一兵士では終わらない異世界ライフ
暗闇のどこか
〈暗闇のどこか〉
魔術協会は、今の平穏な時代を壊す。神の信仰によって支配された世界を壊し、新しい秩序を築こうとしている。その結果として、世界は大きな戦いの時代……大戦時代を迎えることとなる。
人族よりも強靭的な肉体を持つ魔族が多く暮らすアスカ大陸……そこを武力で治めている者を人々は魔王と呼び、アルダンテはアスカ大陸を治める七人の魔王と一人……レヴィアタンを冠する魔王だ。
アルダンテは魔王達の中でもとりわけ武闘派であり、最も好んで戦をする。
アルダンテの治めているレヴィ領は吸血鬼の国であり、アルダンテはそんな吸血鬼達の頂点に君臨する。吸血鬼の圧倒的回復力は勿論のこと、武の才覚は並外れている。その実力は伝説にも匹敵するだろうと言われている。
そんな彼は、大戦時代を迎える世界を見て回ろうと思い立ってアスカ大陸のレヴィ領からスーリアント大陸のイガーラ王国領土までやって来ていた。
そして、吸血鬼の苦手とする太陽の光の差し込まない静かでジメジメとした洞窟を見つけ、そこで吸血鬼にとってはご馳走ともいえる妖精族の血を吸っていたのだが……アルダンテはそこまで回想してから口の端を吊り上げ、独り言のようにポツリと呟く。
「いやぁ……まさかあんな人族に出会うとはな」
アルダンテは黒髪の青年を思い出し、笑う。
「技というのは純粋な力に対抗するために、弱者が強者を屠るために編み出したものだ。正直、そのような小手先の技術では強大な力など相手に出来ないのだがな。……人族でも、技を極めればあそこまでいくものなのだな。驚いたよ……君達もそうではないかな」
アルダンテはそんな風に後ろに控える従者二人に投げかける。
従者二人は俯きながら、アルダンテに平伏する姿勢を保って口を開くことはなかった。彼女達は主人の期待に添えなかったのだ。ここで口を開くことは、彼女達自身が許さなかった。アルダンテもそれを知っていてワザと言っていたので、気を悪くすることなく、むしろ愉快げに大戦の時代へ進もうとしている世界を……クツクツと笑いながら歩いていった。
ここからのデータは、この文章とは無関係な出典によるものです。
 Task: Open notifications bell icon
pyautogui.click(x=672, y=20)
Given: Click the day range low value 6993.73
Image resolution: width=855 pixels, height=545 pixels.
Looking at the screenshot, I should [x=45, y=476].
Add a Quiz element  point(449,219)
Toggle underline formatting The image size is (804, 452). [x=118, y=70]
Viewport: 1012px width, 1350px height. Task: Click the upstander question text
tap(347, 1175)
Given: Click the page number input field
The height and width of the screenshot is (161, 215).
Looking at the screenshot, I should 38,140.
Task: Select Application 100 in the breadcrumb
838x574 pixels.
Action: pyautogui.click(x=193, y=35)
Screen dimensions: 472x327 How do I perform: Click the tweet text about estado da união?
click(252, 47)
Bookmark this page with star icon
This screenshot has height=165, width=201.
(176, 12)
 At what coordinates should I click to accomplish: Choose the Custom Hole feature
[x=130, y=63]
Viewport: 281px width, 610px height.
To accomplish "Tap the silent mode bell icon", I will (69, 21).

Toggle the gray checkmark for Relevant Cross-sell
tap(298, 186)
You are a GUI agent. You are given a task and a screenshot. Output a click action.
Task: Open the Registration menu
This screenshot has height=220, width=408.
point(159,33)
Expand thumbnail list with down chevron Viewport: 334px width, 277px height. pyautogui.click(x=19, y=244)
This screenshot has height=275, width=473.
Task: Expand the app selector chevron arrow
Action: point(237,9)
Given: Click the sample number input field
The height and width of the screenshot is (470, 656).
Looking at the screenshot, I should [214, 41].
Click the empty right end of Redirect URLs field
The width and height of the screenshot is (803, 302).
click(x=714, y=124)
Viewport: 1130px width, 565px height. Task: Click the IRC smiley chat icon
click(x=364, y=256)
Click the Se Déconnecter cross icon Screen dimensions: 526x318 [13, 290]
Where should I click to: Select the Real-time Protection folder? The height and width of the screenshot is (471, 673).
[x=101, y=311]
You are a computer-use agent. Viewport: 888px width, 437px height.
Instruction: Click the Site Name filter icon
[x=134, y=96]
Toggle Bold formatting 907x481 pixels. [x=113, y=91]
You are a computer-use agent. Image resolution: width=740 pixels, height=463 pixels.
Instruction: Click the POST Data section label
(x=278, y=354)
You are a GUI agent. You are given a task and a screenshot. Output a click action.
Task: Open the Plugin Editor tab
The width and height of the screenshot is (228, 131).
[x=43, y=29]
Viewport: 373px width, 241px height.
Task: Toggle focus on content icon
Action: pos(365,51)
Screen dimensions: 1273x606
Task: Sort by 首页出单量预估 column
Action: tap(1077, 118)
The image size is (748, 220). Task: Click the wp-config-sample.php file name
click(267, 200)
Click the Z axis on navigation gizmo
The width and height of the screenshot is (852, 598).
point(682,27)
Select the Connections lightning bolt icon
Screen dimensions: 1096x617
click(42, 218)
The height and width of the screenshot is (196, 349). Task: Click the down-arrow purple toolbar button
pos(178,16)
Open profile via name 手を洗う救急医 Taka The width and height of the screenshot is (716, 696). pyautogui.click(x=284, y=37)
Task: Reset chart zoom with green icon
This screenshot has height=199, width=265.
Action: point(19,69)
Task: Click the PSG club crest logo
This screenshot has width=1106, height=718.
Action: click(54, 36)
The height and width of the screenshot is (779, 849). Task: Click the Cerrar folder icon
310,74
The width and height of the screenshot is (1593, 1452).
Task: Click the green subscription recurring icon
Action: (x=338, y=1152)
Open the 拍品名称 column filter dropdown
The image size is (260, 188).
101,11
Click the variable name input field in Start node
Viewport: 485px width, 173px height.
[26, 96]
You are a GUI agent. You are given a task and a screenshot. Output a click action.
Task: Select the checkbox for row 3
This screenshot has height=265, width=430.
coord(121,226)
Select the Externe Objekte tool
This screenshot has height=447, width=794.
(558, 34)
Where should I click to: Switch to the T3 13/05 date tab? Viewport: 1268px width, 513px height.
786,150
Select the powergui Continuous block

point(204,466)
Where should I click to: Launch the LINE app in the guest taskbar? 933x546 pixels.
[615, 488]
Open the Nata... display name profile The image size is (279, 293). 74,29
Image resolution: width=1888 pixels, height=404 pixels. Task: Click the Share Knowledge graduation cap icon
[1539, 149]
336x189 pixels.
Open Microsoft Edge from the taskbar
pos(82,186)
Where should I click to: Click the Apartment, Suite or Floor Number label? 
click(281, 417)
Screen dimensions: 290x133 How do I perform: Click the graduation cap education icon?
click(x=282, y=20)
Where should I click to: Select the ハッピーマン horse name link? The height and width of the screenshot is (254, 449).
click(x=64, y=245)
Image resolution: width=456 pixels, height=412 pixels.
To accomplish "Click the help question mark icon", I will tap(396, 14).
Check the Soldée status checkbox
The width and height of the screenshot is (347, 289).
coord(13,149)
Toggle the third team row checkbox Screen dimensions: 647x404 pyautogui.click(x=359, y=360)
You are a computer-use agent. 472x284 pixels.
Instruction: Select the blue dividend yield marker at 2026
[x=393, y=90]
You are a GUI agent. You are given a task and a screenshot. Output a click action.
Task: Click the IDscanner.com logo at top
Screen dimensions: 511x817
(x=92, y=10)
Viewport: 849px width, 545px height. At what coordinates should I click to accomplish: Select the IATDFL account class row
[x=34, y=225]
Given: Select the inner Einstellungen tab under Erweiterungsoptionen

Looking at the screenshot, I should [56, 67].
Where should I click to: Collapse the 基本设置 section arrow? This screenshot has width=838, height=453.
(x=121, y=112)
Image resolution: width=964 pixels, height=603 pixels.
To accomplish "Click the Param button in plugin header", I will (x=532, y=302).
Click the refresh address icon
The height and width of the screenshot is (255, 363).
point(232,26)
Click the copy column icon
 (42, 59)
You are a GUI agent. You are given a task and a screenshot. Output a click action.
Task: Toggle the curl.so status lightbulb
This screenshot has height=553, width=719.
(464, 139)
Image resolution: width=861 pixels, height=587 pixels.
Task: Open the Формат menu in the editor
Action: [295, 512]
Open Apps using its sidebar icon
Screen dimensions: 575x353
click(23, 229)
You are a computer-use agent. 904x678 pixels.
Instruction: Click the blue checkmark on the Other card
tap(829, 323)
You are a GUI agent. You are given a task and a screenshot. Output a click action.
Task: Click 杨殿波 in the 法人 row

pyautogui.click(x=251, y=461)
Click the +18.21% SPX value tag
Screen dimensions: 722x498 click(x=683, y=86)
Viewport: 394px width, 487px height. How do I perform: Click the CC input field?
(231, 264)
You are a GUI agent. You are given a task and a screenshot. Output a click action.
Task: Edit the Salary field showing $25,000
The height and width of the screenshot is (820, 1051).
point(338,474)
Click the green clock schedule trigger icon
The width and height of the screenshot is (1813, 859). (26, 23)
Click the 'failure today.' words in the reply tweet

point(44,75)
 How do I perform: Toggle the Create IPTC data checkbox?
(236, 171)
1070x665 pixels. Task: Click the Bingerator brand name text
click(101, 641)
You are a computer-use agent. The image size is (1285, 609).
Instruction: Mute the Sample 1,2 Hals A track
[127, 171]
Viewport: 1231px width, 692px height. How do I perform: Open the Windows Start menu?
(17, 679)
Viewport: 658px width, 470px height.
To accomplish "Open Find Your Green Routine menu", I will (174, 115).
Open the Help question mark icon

そんな風に楽しそうに歩くアルダンテと、その後ろを追従する二人の従者はふと……違和感を感じてその場で立ち止まる。
「む?」
アルダンテが首を傾げて振り返り、それと同時に二人の従者がアルダンテを守るように立つ。
アルダンテは不気味なほど静まり返った暗闇の中で、一筋の閃光が走ったのを見て、瞬間的に従者を二人を守ろうと防御魔法を展開する。
「【シールド】」
光属性の防御魔法を従者を含めて自分の周囲一帯に展開……魔王と呼ばれたアルダンテの魔法だ。その強度は言うまでもなく、アルダンテも完全に油断していた。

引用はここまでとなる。